10. Texture Gradient
Similar to how objects that are closer to you appear larger, parts of the pattern in a texture that are closer to you will appear larger. Your brain can therefore extract depth information from how the different parts of a texture compare to each other in perceived size. Additionally, the texture of a surface can indicate the tilt of the surface, which can help portray the three-dimensional shape of objects. The figure below demonstrates the texture gradient depth cue.
In the image on the left, all of the spots of the textured surface are perceived as being the same size, the same shape, and at about the same spacing, making this image appear flat. In contrast, the image on the right shows that the dots near the top of the image are smaller, closer together, and more distorted than the other dots, giving the impression that they are farther away. Note that the left image and the right image in the figure above show the exact same textured surface with the dots in the same places.
The texture gradient effect works not only on flat ground planes. It can also portray the three-dimensional shape of complicated objects and scenes. For instance, the figure below is the same as the figure above, except that a canyon has been cut in the ground.
The three-dimensional shape of the canyon is made apparent in the image on the right by the texture gradient depth cue. Note that there are no other depth cues present in this image (except for a small amount of recess shading). The image on the left shows the same texture and the same canyon but without the texture gradient depth cue. Another example of the texture gradient depth cue is shown in the figure below.
As this figure demonstrates, a texture gradient does not have to consist of a pattern that has been painted on a flat surface. It can also consist of a large collection of three-dimensional objects that are situated so that they approximately form a flat surface. An additional example of the texture gradient depth cue is shown in the figure below.

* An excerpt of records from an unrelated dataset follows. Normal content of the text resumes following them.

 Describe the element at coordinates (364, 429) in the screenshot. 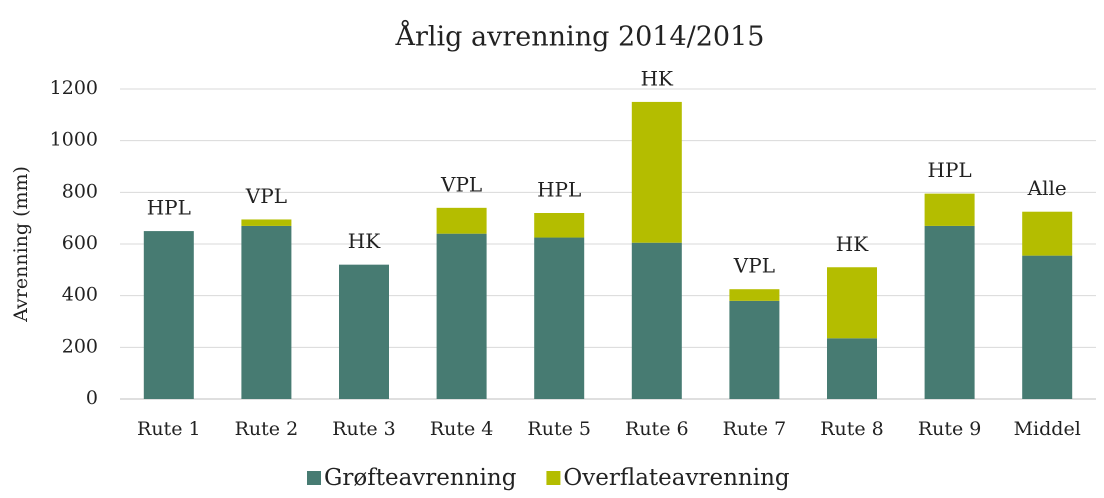

I see `x-tick-label: Rute 3` at that location.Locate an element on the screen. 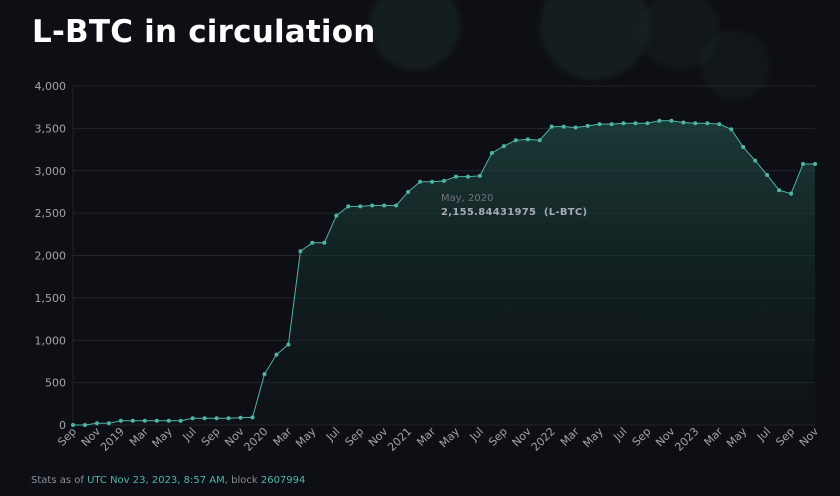 The height and width of the screenshot is (496, 840). hover-tooltip: May, 2020 2,155.84431975 (L-BTC) is located at coordinates (514, 206).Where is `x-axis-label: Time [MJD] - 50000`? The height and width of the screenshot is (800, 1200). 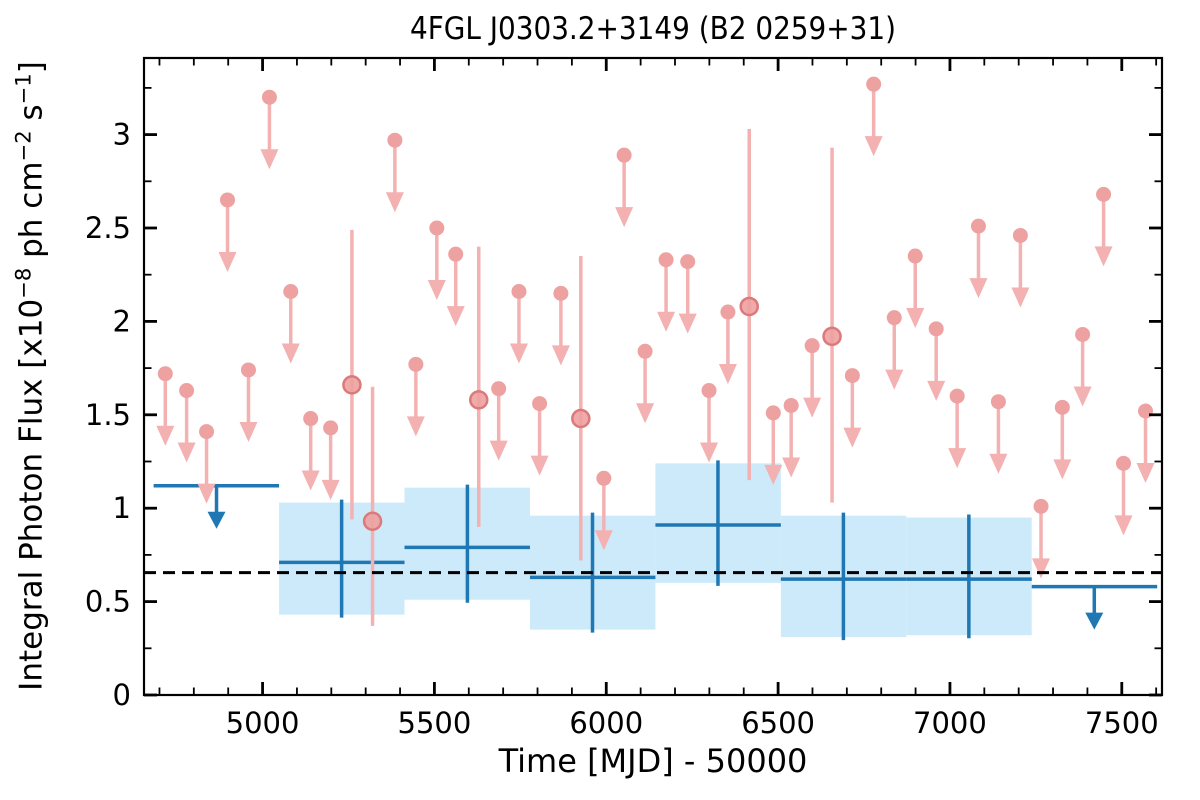
x-axis-label: Time [MJD] - 50000 is located at coordinates (653, 761).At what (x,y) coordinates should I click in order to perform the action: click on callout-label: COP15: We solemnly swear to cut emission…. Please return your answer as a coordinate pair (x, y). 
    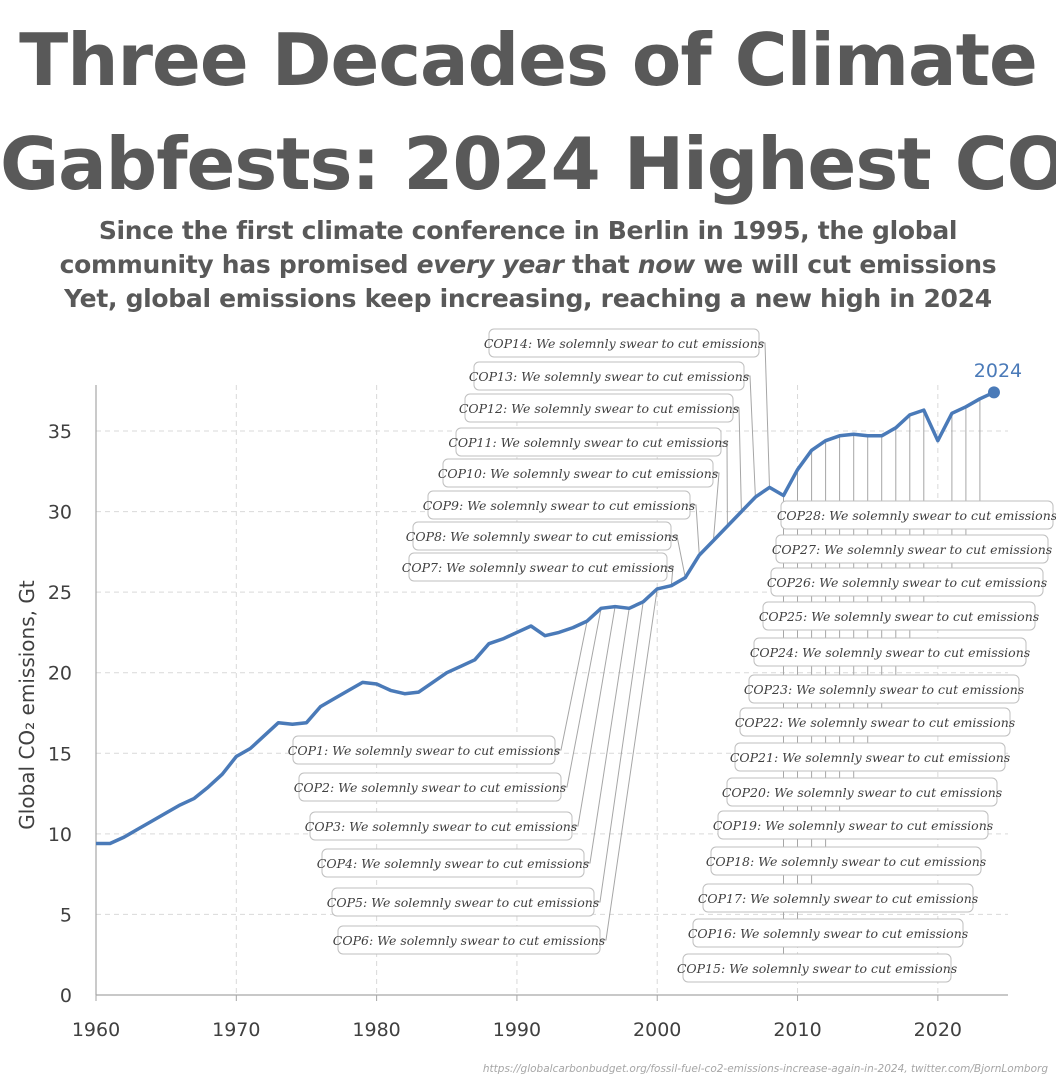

As this figure demonstrates, a texture gradient does not have to consist solely of independent features or objects. Rather, it can consist of an interconnected pattern. The image on the right includes the texture gradient effect. As a result, the top of the image appears to be farther away from you than the bottom of the image. In contrast, the image on the left shows a texture but without the texture gradient effect, making it look flat.
11. Horizon Effect
For an object sitting on the ground, the physics dictates that the closer the object's center appears to be to the horizon, the farther away the object is from you. Your brain can therefore estimate how far away an object is from how close its center appears to be to the horizon line. The figure below demonstrates the "horizon effect" depth cue.
In the image on the left, all three objects are at the same height in the image. In contrast, the image on the right shows the same three objects but at different perceived heights. Your brain sees the blue cone as visually closer to the horizon and therefore perceives that it is farther away from you than the other objects.
Interestingly, the horizon can also take the form of a vanishing point. For instance, for objects sitting in a tunnel, the closer that an object appears to be to the tunnel's vanishing point, the farther away it seems to be. The figure below demonstrates the "horizon effect" depth cue when there is a vanishing point instead of a horizon line.
In the image on the right, the blue cone appears to be closer to the vanishing point and therefore is perceived to be farther away from you. The image on the left shows the same scene, insofar as it is possible, without the horizon effect depth cue or the parallel lines depth cue.